DATASET RECORDS:
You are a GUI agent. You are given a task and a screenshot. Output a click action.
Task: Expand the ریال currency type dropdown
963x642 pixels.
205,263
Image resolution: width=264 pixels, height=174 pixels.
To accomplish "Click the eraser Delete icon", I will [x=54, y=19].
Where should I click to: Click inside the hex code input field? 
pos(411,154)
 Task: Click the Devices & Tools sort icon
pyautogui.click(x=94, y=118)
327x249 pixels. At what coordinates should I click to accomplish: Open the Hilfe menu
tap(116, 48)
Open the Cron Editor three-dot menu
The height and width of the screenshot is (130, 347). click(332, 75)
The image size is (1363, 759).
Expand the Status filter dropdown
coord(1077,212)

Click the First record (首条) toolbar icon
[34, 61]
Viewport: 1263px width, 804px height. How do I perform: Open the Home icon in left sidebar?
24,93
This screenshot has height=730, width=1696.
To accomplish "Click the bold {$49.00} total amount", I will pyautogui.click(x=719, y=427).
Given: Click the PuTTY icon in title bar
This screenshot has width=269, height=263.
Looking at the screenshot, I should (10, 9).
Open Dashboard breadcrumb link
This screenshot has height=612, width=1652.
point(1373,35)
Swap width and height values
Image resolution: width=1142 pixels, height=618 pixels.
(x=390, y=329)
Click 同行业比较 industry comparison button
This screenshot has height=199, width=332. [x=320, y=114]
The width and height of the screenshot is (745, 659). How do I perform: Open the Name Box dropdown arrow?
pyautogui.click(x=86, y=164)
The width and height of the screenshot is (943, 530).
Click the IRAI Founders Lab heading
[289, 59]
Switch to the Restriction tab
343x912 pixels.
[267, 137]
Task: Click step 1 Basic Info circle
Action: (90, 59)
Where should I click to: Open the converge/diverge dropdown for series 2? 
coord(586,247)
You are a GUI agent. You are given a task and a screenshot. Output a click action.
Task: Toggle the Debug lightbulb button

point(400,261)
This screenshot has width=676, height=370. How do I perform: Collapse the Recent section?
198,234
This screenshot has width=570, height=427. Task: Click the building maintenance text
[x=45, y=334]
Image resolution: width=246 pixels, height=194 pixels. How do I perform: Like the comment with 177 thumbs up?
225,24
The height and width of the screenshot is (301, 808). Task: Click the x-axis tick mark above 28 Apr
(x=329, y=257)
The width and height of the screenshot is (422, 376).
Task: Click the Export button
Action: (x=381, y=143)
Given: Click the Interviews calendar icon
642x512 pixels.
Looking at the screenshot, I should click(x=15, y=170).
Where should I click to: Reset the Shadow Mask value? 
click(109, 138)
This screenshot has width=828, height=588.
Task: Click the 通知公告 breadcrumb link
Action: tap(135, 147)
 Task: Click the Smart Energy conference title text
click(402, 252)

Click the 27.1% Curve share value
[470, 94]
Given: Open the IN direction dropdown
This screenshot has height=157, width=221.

DIRECTIONS:
Exactly how many lines of the records above contain "will"? Please state only the number.

EXERCISE OUTPUT:
2